出題 1:
以下の本文に基づき、次の問いに答えよ。
(a) 本郷和人がアドバイザーを務めたマンガは何か。
(b) 筆者が特に勧めているのは何章から何章の、何についての考察か。
(c) 関ヶ原の戦いの後の論功行賞で、小早川の石高は何万石から何万石になったか。
出題 2:
以下の本文から、「戦国時代好きなので、新書など」で始まり「史』という本もおススメです。」まで続く部分をそのまま引用せよ。
出題 3:
以下の本文によると、小早川秀秋ははじめから裏切る段取りだったと考えるほうが自然だとされる。その理由を1〜3文で説明せよ。

ページ本文:
戦国時代好きなので、新書などで読みやすい新刊が出るとかなりの頻度で買ってます。本郷和人先生の『戦国武将の明暗』本月出たばかり。本郷先生と言えば、マンガ「センゴク」のアドバイザーや大河ドラマ平清盛時代考証などもなさっていました。既存の通説に、ほんまにそうか?、限られた史料と論理的に推論するとこうじゃないか?ということはバシバシおっしゃるタイプ。僕はちょっとファンでして、『戦いの日本史』という本もおススメです。

さて、本書は週刊誌に連載していたエッセイ的なものをまとめたものですし、読みやすいです。話題は多方面に及びますが、僕としては、1章~3章の関ヶ原の戦いの考察がおススメです。

小早川秀秋は合戦の途中で裏切ったわけではないのでは?という問題提起をしていますが、そう推論する背景のひとつとして、家康の論功行賞のクセをもっていくるあたりが面白い。つまり、家康としては豊臣系の大名はなるべく多くつぶしておきたいところ。関ヶ原の戦いの後の論功行賞で、とさくさにまぎれて東軍についた朽木氏は減封、小川氏と赤座氏は取りつぶし。一方、小早川は30万石から55万石へ大幅アップ。ここまで違うのは、小早川がはじめから裏切る段取りだったと考えたほうが自然という。

この小早川の動きについては、先日紹介した白峰旬『新解釈 関ヶ原合戦の真実』にも詳細が述べられています。吉川広家の書状案によると、石田方は小早川の逆意がはっきりする状況になったので、大谷吉継の陣は心もとなくなったということで、大垣城から移動したのだそうです。小早川の裏切りは東西どちらにも知られていたことだったのかもしれません。


(読書ノート)関ヶ原合戦の真実

実際、
『戦国武将の明暗』でも、小早川が関ヶ原で陣取った松尾山は当時は山城。この小早川と大垣にいる家康に石田三成は挟撃される危険性があったので、大垣城を出たのではないか、その結果、関ヶ原の合戦は、当初から計画されたものではなく、そうした流れの中で起こったものではないか、と述べられています。

データ部:
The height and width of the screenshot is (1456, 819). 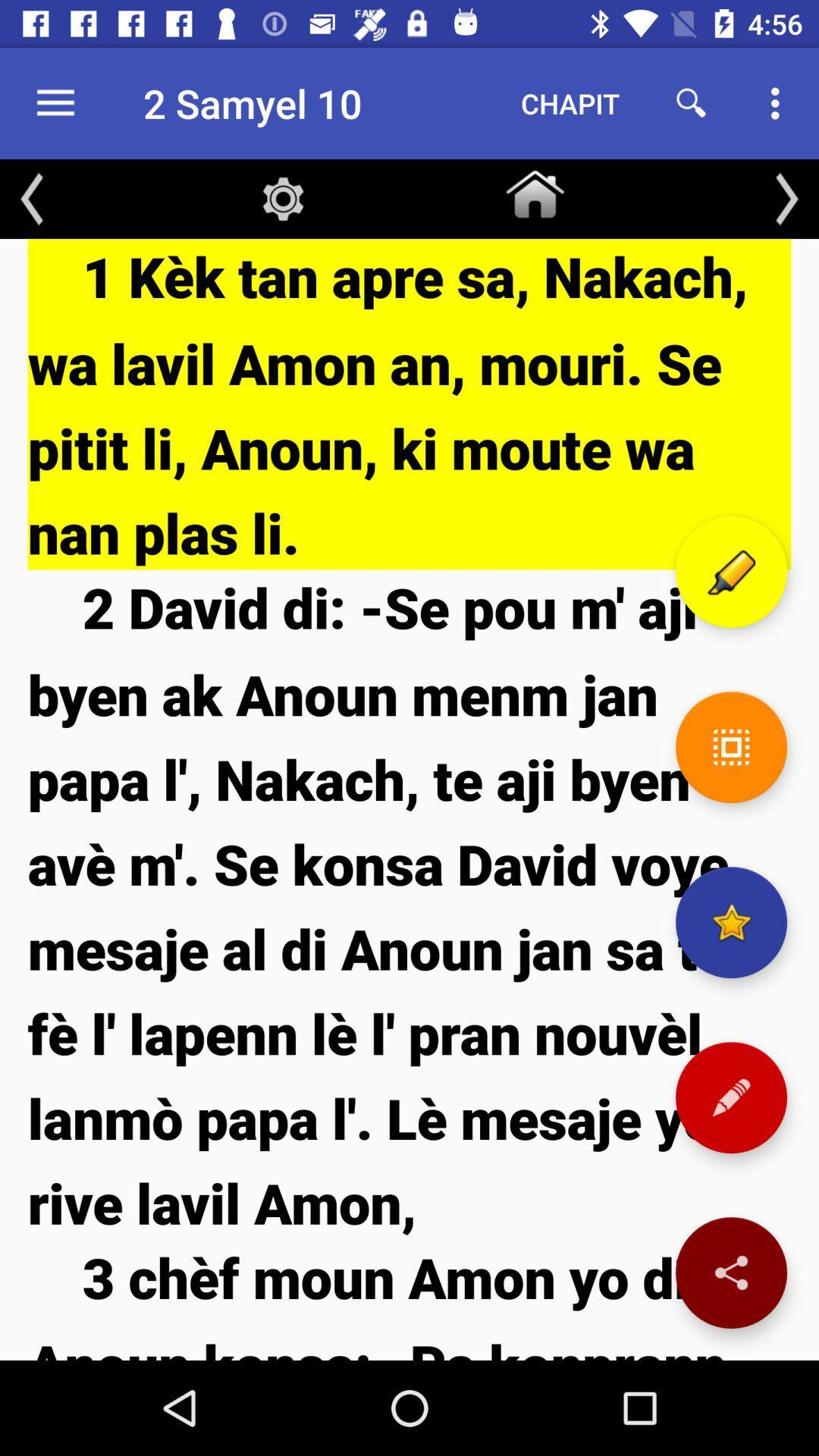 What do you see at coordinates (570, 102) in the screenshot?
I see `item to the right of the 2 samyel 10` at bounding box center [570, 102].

解答 1:
(a) 「センゴク」
(b) 1章~3章の、関ヶ原の戦いについての考察
(c) 30万石から55万石

解答 2:
戦国時代好きなので、新書などで読みやすい新刊が出るとかなりの頻度で買ってます。本郷和人先生の『戦国武将の明暗』本月出たばかり。本郷先生と言えば、マンガ「センゴク」のアドバイザーや大河ドラマ平清盛時代考証などもなさっていました。既存の通説に、ほんまにそうか?、限られた史料と論理的に推論するとこうじゃないか?ということはバシバシおっしゃるタイプ。僕はちょっとファンでして、『戦いの日本史』という本もおススメです。

解答 3:
家康は豊臣系の大名をなるべく多くつぶしておきたかった。そのため関ヶ原の戦いの後の論功行賞では、同じく東軍についた朽木氏が減封、小川氏と赤座氏が取りつぶしとなった。一方で小早川は30万石から55万石へと大幅に加増されており、扱いがここまで違うからである。